Stack diminutive suffixes for stronger affection (dom → domček → domčok) and form augmentatives mostly with -isko (chlap → chlapisko), which are usually neuter and carry an expressive, often pejorative tone.

Examples

  • V lese stál maličký drevený domček.
    V lese stál maličký drevený domčk.

    The diminutive is domček with the vowel e in the suffix; *domčk drops the vowel and is impossible.

  • Na dvore ležalo veľké staré psisko.
    Na dvore ležal veľký starý psisko.

    The augmentative psisko is neuter, so the agreement is neuter: veľké staré psisko.

  • Do dverí vošlo obrovské chlapisko.
    Do dverí vošiel obrovský chlapisko.

    Chlapisko (from chlap) is neuter despite the male referent: obrovské chlapisko.

Common mistakes

  • Giving an -isko augmentative the base noun's gender

    Na dvore spal veľký psisko.
    Na dvore spalo veľké psisko.

    Augmentatives in -isko are neuter, so the agreement and the verb are neuter: veľké psisko spalo.

  • Dropping the suffix vowel in a layered diminutive

    Postavili si pekný domčk.
    Postavili si pekný domček.

    The diminutive is domček (with e); the consonant cluster *domčk is unpronounceable in Slovak.

B2Word formation

Deverbal Adjectives — Active and Passive Participial

Slovesné prídavné mená (činné a trpné)

Slovak turns verbs into adjectives in two ways. Active participial adjectives describe the doer of an ongoing action with -úci/-iaci/-aci: bežať → bežiaci (running), písať → píšuci (writing), spať → spiaci (sleeping). Passive participial adjectives describe what the action was done to, with -ný/-tý: napísať → napísaný (written), otvoriť → otvorený (opened), umyť → umytý (washed), prijať → prijatý (accepted). Both types decline like ordinary adjectives (pekný) and agree with their noun: bežiaci muž, bežiaca žena, napísaný list, otvorené okno. The active type keeps the verb's aspect and is built on imperfective verbs; the passive type is usually built on perfective verbs and names a result.

Key rule

Form active participial adjectives from imperfectives with -úci/-iaci/-aci (bežiaci, píšuci) and passive ones from perfectives with -ný/-tý (napísaný, otvorený, umytý); both decline like pekný and agree with the noun.

Examples

  • Bežiaci muž zrazu zastal.
    Bežúci muž zrazu zastal.

    From bežať the active participle is bežiaci (-iaci); *bežúci uses the wrong class vowel.

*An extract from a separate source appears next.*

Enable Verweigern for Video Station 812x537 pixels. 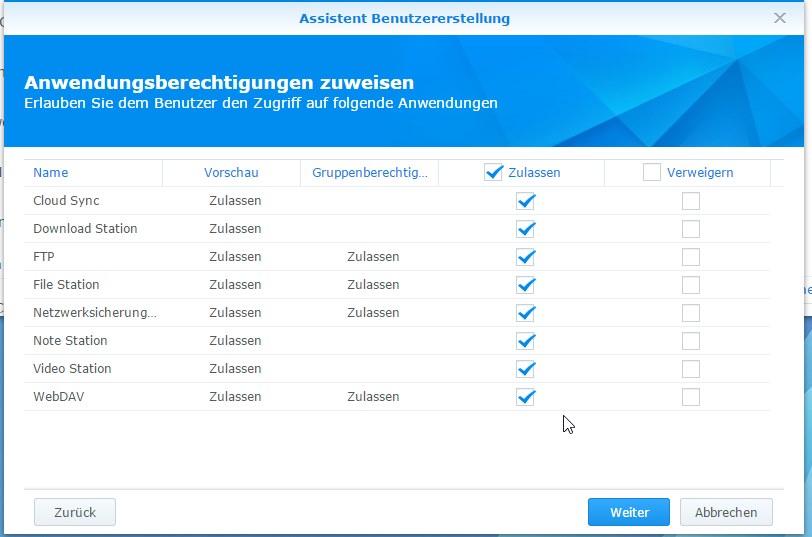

  • Na stole ležal napísaný list.
    Na stole ležal napísajúci list.

    A written letter is the passive napísaný (result); *napísajúci would wrongly make it an active form.

  • Cez otvorené okno fúkal vietor.
    Cez otvorný okno fúkal vietor.

    The passive participle of otvoriť is otvorený → neuter otvorené; *otvorný is not the participle.

Common mistakes

  • Choosing the wrong active-participle vowel for the class

    Pred nami stál bežúci pes.
    Pred nami stál bežiaci pes.

    Bežať takes -iaci: bežiaci; *bežúci uses the wrong conjugation-class vowel.

  • Using an active participle where a passive result is meant

    Mám doma napísajúci list.
    Mám doma napísaný list.

    A letter that has been written is the passive result napísaný, not an active form.